Reproduce without changes the stretch of the items below from the line containing "What do you see at coordinates (635, 345)" through the line containing "Looking at the image, I should click on (1343, 12).".

- **Target position records**:
····················

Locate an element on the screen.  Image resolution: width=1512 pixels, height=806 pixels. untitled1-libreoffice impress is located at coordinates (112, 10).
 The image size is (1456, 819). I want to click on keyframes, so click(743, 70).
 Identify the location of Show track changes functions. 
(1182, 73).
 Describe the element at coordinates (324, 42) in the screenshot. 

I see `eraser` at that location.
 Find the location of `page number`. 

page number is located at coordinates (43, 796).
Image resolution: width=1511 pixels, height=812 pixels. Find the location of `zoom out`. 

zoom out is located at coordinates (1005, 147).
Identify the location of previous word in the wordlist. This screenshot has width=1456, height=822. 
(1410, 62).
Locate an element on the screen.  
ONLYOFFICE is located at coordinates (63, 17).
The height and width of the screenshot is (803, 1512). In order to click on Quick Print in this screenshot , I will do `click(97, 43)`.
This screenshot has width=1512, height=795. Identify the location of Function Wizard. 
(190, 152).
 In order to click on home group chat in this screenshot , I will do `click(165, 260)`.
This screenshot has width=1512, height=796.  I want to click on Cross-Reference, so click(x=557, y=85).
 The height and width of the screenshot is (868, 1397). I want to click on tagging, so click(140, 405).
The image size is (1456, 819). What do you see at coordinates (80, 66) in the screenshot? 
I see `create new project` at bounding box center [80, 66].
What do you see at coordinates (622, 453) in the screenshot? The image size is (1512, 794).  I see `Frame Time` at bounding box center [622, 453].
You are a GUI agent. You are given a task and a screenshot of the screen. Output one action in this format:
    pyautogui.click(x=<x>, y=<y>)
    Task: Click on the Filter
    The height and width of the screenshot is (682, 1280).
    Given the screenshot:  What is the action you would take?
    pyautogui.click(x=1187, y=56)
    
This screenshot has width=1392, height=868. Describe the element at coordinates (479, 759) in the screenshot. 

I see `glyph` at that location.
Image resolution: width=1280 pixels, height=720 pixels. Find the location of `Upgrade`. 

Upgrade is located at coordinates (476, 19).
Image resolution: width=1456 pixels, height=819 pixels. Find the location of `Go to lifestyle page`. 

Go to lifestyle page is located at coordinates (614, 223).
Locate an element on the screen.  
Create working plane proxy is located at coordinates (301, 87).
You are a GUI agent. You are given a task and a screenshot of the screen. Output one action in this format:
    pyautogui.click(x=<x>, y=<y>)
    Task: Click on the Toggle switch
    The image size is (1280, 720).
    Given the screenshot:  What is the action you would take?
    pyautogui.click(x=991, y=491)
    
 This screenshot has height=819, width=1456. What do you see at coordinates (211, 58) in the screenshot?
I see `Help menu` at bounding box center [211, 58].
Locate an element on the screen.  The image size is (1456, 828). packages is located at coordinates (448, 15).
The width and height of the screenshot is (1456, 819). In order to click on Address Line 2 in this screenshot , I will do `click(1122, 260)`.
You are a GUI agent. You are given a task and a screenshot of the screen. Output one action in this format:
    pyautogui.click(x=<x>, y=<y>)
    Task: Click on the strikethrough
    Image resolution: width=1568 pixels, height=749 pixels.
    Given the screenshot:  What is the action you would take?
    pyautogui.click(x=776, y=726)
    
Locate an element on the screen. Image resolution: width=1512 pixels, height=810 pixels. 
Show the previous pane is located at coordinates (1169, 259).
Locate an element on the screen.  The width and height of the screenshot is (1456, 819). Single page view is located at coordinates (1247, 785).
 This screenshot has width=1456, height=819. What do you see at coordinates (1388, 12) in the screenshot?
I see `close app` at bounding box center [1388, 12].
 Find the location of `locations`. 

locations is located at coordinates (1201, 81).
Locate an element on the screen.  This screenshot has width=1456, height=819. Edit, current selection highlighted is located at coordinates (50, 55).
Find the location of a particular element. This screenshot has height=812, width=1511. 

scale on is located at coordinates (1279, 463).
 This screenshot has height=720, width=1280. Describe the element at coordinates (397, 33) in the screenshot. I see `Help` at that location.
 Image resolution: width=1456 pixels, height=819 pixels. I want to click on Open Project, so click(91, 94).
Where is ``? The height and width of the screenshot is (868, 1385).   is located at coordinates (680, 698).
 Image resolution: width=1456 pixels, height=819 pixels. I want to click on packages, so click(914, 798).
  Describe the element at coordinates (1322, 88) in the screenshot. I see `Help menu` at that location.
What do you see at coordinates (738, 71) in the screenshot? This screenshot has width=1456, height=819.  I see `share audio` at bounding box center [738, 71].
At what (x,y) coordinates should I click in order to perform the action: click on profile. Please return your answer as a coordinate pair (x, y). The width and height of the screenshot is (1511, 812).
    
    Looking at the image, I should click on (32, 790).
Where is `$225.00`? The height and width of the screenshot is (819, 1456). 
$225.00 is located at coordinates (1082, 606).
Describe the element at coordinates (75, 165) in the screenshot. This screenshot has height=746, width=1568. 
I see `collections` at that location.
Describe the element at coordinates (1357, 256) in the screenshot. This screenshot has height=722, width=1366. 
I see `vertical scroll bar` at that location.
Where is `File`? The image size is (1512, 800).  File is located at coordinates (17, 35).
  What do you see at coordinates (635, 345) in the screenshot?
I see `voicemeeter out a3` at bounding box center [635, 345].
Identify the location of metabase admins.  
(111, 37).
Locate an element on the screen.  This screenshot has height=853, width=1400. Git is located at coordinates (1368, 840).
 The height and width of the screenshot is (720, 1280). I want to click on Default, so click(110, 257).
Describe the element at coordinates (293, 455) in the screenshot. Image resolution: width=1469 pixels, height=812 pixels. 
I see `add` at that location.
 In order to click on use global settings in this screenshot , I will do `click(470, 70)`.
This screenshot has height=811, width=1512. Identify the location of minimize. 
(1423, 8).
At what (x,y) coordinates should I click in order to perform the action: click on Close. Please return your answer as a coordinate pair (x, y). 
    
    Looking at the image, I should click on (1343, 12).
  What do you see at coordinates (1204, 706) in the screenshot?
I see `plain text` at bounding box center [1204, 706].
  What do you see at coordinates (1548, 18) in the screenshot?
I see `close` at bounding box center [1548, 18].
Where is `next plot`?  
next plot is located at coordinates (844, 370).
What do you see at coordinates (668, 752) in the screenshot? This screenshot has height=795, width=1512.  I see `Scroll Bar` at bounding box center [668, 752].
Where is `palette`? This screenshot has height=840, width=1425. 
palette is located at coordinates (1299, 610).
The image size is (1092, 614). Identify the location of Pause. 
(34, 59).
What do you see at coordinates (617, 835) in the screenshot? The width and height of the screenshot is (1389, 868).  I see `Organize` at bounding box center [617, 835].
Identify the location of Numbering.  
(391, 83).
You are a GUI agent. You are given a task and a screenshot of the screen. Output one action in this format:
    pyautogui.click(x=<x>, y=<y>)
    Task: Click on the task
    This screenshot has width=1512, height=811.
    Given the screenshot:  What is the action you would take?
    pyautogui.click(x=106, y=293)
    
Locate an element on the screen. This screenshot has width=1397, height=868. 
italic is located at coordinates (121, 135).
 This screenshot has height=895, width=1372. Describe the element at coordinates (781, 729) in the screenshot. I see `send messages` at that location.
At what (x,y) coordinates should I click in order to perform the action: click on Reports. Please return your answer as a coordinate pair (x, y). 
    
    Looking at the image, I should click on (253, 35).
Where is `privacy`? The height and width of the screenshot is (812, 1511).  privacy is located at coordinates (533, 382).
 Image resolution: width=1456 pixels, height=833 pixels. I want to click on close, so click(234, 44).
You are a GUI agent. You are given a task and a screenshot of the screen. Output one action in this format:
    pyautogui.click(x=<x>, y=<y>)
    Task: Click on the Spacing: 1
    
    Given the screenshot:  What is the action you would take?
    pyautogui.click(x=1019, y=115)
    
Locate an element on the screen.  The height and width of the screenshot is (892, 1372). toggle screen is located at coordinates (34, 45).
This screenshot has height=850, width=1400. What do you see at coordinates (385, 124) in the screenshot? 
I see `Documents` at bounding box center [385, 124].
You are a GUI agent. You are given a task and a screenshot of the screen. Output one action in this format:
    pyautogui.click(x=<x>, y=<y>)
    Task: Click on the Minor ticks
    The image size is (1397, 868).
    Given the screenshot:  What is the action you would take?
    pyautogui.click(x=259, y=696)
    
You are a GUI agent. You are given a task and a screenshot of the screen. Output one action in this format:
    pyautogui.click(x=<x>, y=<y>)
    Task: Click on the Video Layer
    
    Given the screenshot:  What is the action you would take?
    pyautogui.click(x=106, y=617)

····················

- **Written reply**:
  What do you see at coordinates (635, 345) in the screenshot?
I see `voicemeeter out a3` at bounding box center [635, 345].
Identify the location of metabase admins.  
(111, 37).
Locate an element on the screen.  This screenshot has height=853, width=1400. Git is located at coordinates (1368, 840).
 The height and width of the screenshot is (720, 1280). I want to click on Default, so click(110, 257).
Describe the element at coordinates (293, 455) in the screenshot. Image resolution: width=1469 pixels, height=812 pixels. 
I see `add` at that location.
 In order to click on use global settings in this screenshot , I will do `click(470, 70)`.
This screenshot has height=811, width=1512. Identify the location of minimize. 
(1423, 8).
At what (x,y) coordinates should I click in order to perform the action: click on Close. Please return your answer as a coordinate pair (x, y). 
    
    Looking at the image, I should click on (1343, 12).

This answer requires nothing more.